YOUR GOAL » Could you transcribe all of the data word for word?

DATA FOR ANALYSIS »
== Segment start ==
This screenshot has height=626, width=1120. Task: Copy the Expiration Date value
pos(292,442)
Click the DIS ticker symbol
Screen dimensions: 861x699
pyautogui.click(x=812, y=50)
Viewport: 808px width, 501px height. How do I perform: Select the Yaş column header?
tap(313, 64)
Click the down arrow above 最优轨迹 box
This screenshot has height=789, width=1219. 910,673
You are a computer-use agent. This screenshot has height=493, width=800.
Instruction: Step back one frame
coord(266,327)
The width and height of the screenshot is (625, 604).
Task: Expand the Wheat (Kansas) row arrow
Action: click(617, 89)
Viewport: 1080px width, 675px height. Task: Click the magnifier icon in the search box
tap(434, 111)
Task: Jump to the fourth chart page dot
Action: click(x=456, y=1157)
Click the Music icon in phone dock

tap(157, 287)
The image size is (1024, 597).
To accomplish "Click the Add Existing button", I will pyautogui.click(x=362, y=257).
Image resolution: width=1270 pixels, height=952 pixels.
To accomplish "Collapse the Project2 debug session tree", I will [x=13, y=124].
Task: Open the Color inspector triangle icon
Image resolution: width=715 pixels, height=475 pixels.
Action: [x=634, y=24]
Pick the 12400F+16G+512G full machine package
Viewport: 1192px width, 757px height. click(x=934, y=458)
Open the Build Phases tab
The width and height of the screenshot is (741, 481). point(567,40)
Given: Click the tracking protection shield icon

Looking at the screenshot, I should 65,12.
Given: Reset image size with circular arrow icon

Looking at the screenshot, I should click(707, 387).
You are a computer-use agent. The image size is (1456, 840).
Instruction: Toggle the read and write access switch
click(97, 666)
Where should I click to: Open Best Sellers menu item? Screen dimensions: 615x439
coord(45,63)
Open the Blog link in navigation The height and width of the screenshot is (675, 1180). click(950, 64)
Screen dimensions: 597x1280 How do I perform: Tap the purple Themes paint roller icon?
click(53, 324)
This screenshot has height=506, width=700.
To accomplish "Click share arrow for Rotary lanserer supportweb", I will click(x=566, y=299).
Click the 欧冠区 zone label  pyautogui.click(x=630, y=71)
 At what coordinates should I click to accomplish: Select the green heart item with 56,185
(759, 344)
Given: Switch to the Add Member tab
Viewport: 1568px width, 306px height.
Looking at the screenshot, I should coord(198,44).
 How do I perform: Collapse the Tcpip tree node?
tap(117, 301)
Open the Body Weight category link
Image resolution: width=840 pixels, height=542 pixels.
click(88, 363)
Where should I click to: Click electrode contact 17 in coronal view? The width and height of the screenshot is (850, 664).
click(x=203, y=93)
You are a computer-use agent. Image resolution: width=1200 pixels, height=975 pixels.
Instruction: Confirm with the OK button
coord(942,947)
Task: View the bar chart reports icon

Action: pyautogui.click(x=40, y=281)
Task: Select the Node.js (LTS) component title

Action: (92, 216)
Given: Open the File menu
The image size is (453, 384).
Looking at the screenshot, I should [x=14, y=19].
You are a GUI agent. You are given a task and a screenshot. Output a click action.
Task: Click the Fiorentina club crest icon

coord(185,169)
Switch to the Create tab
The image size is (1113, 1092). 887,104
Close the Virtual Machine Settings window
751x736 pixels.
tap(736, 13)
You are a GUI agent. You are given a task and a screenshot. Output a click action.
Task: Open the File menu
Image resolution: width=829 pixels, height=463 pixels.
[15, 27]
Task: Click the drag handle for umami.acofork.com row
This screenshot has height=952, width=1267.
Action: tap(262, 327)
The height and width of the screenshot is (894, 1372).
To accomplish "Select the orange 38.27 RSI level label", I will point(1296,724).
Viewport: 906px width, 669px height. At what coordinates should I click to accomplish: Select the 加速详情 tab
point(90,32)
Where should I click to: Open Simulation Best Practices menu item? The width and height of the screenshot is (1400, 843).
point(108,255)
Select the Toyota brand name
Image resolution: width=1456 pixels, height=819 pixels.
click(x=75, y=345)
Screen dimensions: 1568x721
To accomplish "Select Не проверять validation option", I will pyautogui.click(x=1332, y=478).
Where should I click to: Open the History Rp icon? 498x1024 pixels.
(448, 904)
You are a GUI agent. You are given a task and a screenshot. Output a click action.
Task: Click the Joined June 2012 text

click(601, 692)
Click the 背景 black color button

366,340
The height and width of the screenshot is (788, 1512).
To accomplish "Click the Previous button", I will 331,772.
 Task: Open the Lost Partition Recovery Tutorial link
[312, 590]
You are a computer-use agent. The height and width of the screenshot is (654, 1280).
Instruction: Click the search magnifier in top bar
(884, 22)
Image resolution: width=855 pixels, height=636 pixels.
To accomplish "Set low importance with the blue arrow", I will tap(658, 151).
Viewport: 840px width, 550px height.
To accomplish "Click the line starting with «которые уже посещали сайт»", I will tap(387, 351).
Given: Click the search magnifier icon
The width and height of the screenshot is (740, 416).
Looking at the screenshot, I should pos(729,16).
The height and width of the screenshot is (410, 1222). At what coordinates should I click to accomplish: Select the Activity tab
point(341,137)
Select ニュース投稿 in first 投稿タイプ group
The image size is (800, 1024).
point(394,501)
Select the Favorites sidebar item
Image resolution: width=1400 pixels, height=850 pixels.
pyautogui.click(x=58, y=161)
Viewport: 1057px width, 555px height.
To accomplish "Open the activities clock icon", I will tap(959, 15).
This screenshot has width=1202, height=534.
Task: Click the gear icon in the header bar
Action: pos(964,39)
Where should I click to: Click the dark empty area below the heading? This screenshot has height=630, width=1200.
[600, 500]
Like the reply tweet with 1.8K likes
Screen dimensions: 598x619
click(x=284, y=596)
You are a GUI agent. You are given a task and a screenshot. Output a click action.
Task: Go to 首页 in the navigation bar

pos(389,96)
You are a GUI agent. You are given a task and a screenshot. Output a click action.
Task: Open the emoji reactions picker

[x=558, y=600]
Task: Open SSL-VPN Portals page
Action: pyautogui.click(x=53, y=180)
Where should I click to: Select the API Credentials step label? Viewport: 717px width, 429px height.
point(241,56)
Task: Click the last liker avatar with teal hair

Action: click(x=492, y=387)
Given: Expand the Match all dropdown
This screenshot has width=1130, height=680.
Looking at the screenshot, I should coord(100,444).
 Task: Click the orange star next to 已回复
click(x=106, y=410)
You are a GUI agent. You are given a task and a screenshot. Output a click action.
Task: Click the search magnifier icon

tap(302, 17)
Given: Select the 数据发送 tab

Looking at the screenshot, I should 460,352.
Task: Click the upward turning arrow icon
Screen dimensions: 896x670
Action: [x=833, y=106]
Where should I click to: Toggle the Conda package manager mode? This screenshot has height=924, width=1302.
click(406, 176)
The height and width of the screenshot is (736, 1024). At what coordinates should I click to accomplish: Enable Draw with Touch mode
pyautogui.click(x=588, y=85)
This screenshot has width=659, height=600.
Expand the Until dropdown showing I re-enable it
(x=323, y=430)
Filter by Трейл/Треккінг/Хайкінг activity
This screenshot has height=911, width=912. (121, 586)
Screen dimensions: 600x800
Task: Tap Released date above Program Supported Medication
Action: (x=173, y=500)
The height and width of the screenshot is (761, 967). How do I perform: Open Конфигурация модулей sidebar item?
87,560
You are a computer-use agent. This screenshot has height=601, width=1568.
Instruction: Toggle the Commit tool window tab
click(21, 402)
== Segment end ==
RESULT OF THIS EXERCISE »
This screenshot has height=626, width=1120. Task: Copy the Expiration Date value
pos(292,442)
Click the DIS ticker symbol
Screen dimensions: 861x699
pyautogui.click(x=812, y=50)
Viewport: 808px width, 501px height. How do I perform: Select the Yaş column header?
tap(313, 64)
Click the down arrow above 最优轨迹 box
This screenshot has height=789, width=1219. 910,673
You are a computer-use agent. This screenshot has height=493, width=800.
Instruction: Step back one frame
coord(266,327)
The width and height of the screenshot is (625, 604).
Task: Expand the Wheat (Kansas) row arrow
Action: click(617, 89)
Viewport: 1080px width, 675px height. Task: Click the magnifier icon in the search box
tap(434, 111)
Task: Jump to the fourth chart page dot
Action: click(x=456, y=1157)
Click the Music icon in phone dock

tap(157, 287)
The image size is (1024, 597).
To accomplish "Click the Add Existing button", I will pyautogui.click(x=362, y=257).
Image resolution: width=1270 pixels, height=952 pixels.
To accomplish "Collapse the Project2 debug session tree", I will [x=13, y=124].
Task: Open the Color inspector triangle icon
Image resolution: width=715 pixels, height=475 pixels.
Action: [x=634, y=24]
Pick the 12400F+16G+512G full machine package
Viewport: 1192px width, 757px height. click(x=934, y=458)
Open the Build Phases tab
The width and height of the screenshot is (741, 481). point(567,40)
Given: Click the tracking protection shield icon

Looking at the screenshot, I should 65,12.
Given: Reset image size with circular arrow icon

Looking at the screenshot, I should click(707, 387).
You are a computer-use agent. The image size is (1456, 840).
Instruction: Toggle the read and write access switch
click(97, 666)
Where should I click to: Open Best Sellers menu item? Screen dimensions: 615x439
coord(45,63)
Open the Blog link in navigation The height and width of the screenshot is (675, 1180). click(950, 64)
Screen dimensions: 597x1280 How do I perform: Tap the purple Themes paint roller icon?
click(53, 324)
This screenshot has height=506, width=700.
To accomplish "Click share arrow for Rotary lanserer supportweb", I will click(x=566, y=299).
Click the 欧冠区 zone label  pyautogui.click(x=630, y=71)
 At what coordinates should I click to accomplish: Select the green heart item with 56,185
(759, 344)
Given: Switch to the Add Member tab
Viewport: 1568px width, 306px height.
Looking at the screenshot, I should coord(198,44).
 How do I perform: Collapse the Tcpip tree node?
tap(117, 301)
Open the Body Weight category link
Image resolution: width=840 pixels, height=542 pixels.
click(88, 363)
Where should I click to: Click electrode contact 17 in coronal view? The width and height of the screenshot is (850, 664).
click(x=203, y=93)
You are a computer-use agent. Image resolution: width=1200 pixels, height=975 pixels.
Instruction: Confirm with the OK button
coord(942,947)
Task: View the bar chart reports icon

Action: pyautogui.click(x=40, y=281)
Task: Select the Node.js (LTS) component title

Action: (92, 216)
Given: Open the File menu
The image size is (453, 384).
Looking at the screenshot, I should [x=14, y=19].
You are a GUI agent. You are given a task and a screenshot. Output a click action.
Task: Click the Fiorentina club crest icon

coord(185,169)
Switch to the Create tab
The image size is (1113, 1092). 887,104
Close the Virtual Machine Settings window
751x736 pixels.
tap(736, 13)
You are a GUI agent. You are given a task and a screenshot. Output a click action.
Task: Open the File menu
Image resolution: width=829 pixels, height=463 pixels.
[15, 27]
Task: Click the drag handle for umami.acofork.com row
This screenshot has height=952, width=1267.
Action: tap(262, 327)
The height and width of the screenshot is (894, 1372).
To accomplish "Select the orange 38.27 RSI level label", I will point(1296,724).
Viewport: 906px width, 669px height. At what coordinates should I click to accomplish: Select the 加速详情 tab
point(90,32)
Where should I click to: Open Simulation Best Practices menu item? The width and height of the screenshot is (1400, 843).
point(108,255)
Select the Toyota brand name
Image resolution: width=1456 pixels, height=819 pixels.
click(x=75, y=345)
Screen dimensions: 1568x721
To accomplish "Select Не проверять validation option", I will pyautogui.click(x=1332, y=478).
Where should I click to: Open the History Rp icon? 498x1024 pixels.
(448, 904)
You are a GUI agent. You are given a task and a screenshot. Output a click action.
Task: Click the Joined June 2012 text

click(601, 692)
Click the 背景 black color button

366,340
The height and width of the screenshot is (788, 1512).
To accomplish "Click the Previous button", I will 331,772.
 Task: Open the Lost Partition Recovery Tutorial link
[312, 590]
You are a computer-use agent. The height and width of the screenshot is (654, 1280).
Instruction: Click the search magnifier in top bar
(884, 22)
Image resolution: width=855 pixels, height=636 pixels.
To accomplish "Set low importance with the blue arrow", I will tap(658, 151).
Viewport: 840px width, 550px height.
To accomplish "Click the line starting with «которые уже посещали сайт»", I will tap(387, 351).
Given: Click the search magnifier icon
The width and height of the screenshot is (740, 416).
Looking at the screenshot, I should pos(729,16).
The height and width of the screenshot is (410, 1222). At what coordinates should I click to accomplish: Select the Activity tab
point(341,137)
Select ニュース投稿 in first 投稿タイプ group
The image size is (800, 1024).
point(394,501)
Select the Favorites sidebar item
Image resolution: width=1400 pixels, height=850 pixels.
pyautogui.click(x=58, y=161)
Viewport: 1057px width, 555px height.
To accomplish "Open the activities clock icon", I will tap(959, 15).
This screenshot has width=1202, height=534.
Task: Click the gear icon in the header bar
Action: pos(964,39)
Where should I click to: Click the dark empty area below the heading? This screenshot has height=630, width=1200.
[600, 500]
Like the reply tweet with 1.8K likes
Screen dimensions: 598x619
click(x=284, y=596)
You are a GUI agent. You are given a task and a screenshot. Output a click action.
Task: Go to 首页 in the navigation bar

pos(389,96)
You are a GUI agent. You are given a task and a screenshot. Output a click action.
Task: Open the emoji reactions picker

[x=558, y=600]
Task: Open SSL-VPN Portals page
Action: pyautogui.click(x=53, y=180)
Where should I click to: Select the API Credentials step label? Viewport: 717px width, 429px height.
point(241,56)
Task: Click the last liker avatar with teal hair

Action: click(x=492, y=387)
Given: Expand the Match all dropdown
This screenshot has width=1130, height=680.
Looking at the screenshot, I should coord(100,444).
 Task: Click the orange star next to 已回复
click(x=106, y=410)
You are a GUI agent. You are given a task and a screenshot. Output a click action.
Task: Click the search magnifier icon

tap(302, 17)
Given: Select the 数据发送 tab

Looking at the screenshot, I should 460,352.
Task: Click the upward turning arrow icon
Screen dimensions: 896x670
Action: [x=833, y=106]
Where should I click to: Toggle the Conda package manager mode? This screenshot has height=924, width=1302.
click(406, 176)
The height and width of the screenshot is (736, 1024). At what coordinates should I click to accomplish: Enable Draw with Touch mode
pyautogui.click(x=588, y=85)
This screenshot has width=659, height=600.
Expand the Until dropdown showing I re-enable it
(x=323, y=430)
Filter by Трейл/Треккінг/Хайкінг activity
This screenshot has height=911, width=912. (121, 586)
Screen dimensions: 600x800
Task: Tap Released date above Program Supported Medication
Action: (x=173, y=500)
The height and width of the screenshot is (761, 967). How do I perform: Open Конфигурация модулей sidebar item?
87,560
You are a computer-use agent. This screenshot has height=601, width=1568.
Instruction: Toggle the Commit tool window tab
click(21, 402)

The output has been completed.